Подобные выступления произошли также в Симбирской, Саратовской, Пермской и Нижегородской губерниях.
Движение 1855 г. было подавлено отрядами войск и полиции, которые не останавливались перед применением оружия против крестьян. Александр II в связи с волнениями в центральных губерниях предложил объявить населению, что те из помещичьих крестьян, которые самовольно отлучатся из своих селений для изъявления желания поступить в военную службу, «будут преданы военному суду и получат наказание по всем строгостям законов»[64].
В самой тесной связи с политической обстановкой, созданной Крымской войной, находилось массовое движение среди крестьян – преимущественно южных украинских губерний, – развернувшееся летом 1856 г., по окончании войны (первые признаки этого движения относятся еще к концу апреля 1856 г.). Мы имеем в виду самовольный уход десятков тысяч крепостных крестьян в Крым (частью и в Бессарабию). Поводом к уходу служили слухи о том, что в Крыму крестьяне обретут свободу, получат землю и даже то или иное материальное пособие. Причиной же, побудившей крестьян сниматься с насиженных мест и со всем скарбом двигаться на юг, к Перекопу, преодолевая при этом множество препятствий, чинимых помещиками и властями, были невыносимый гнет крепостничества и стремление во что бы то ни стало избавиться от него. При последующем расследовании крестьяне объясняли, что к бегству их вынудили нищета, невозможность прокормиться, неимоверное обременение обязательными работами на помещиков. Крайняя бедность, полуразрушенные избы, ветхая одежда, отсутствие какого-либо имущества, кроме «самой незначительной домашней рухляди», – так характеризовали состояние крестьян некоторые из следователей[65].

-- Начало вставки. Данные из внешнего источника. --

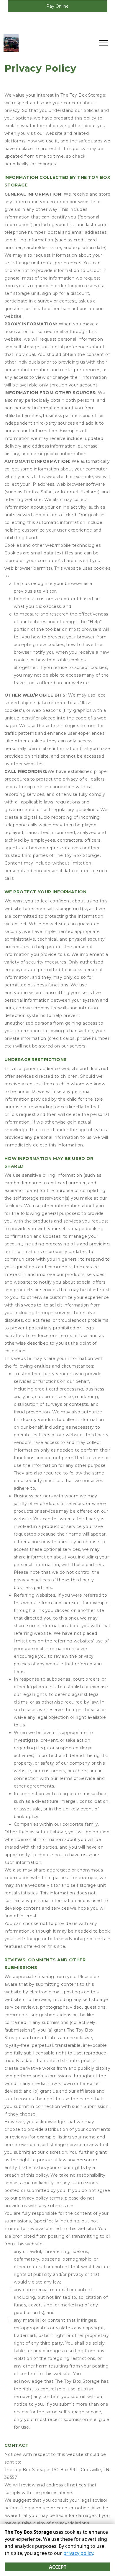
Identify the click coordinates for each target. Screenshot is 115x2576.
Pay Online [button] (57, 6)
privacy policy (78, 2553)
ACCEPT (57, 2567)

Главными очагами движения 1856 г. явились Екатеринославская и Херсонская губернии; в той или иной мере движение захватило также Полтавскую, Черниговскую, Харьковскую, Курскую, Орловскую губернии. Херсонский уездный предводитель дворянства Вертильяк сообщал, что «беглецы из помещичьих крестьян встречаемы были им при разъездах на протяжении более 150 верст и на пространстве этом вся дорога и все поля, сколько можно было окинуть глазом, ими были усеяны». Вертильяк утверждал, что сам он «примерно до 20.000 душ убедил возвратиться на места своего жительства»[66]. Конечно, дело отнюдь не ограничилось одними «убеждениями» начальства. Для борьбы с движением были мобилизованы значительные силы. Согласно донесению екатеринославского губернатора от июня 1856 г., только в подведомственной ему губернии на усмирение волнений тогда были направлены два батальона и две роты одной из запасных дивизий, одна рота внутреннего гарнизонного батальона, два уланских эскадрона; кроме того, был использован проходивший драгунский полк[67]. Известно немало случаев упорного и смелого сопротивления стремившихся достигнуть Крыма крестьян полиции и войскам, прилагавшим все усилия к тому, чтобы преградить им путь и возвратить их на место жительства. Многократно войска стреляли при этом в народ. В основном движение было подавлено примерно в середине июля 1856 г.[68] Но отзвуки его не прекращались и на протяжении следующих месяцев.
Запоздалым отголоском Крымской войны и ее следствием можно считать крупное выступление крестьянства одного из основных районов Грузии – Мингрелии, происшедшее в первой половине 1857 г. Подвергаясь и до войны нещадной крепостнической эксплуатации, мингрельские крестьяне в результате военных событий, во время которых сама Мингрелия стала театром военных действий и была разорена, попали в еще худшее положение, так как помещики путем резкого усиления угнетения крепостных стремились поправить свои дела. Волнения начались в январе 1857 г. в одном округе (Джаварском) и к маю охватили всю Мингрелию. Крестьяне добивались полного уничтожения помещичьего господства, освобождения от всех видов барщины, наделения землей, упразднения княжеского и дворянского сословий, ограничения торговых барышей. Кутаисский военный губернатор находил, что восстание «давно зачато и долго зрело»[69]. Движение в Мингрелии было подавлено местными феодалами при активной поддержке русских властей.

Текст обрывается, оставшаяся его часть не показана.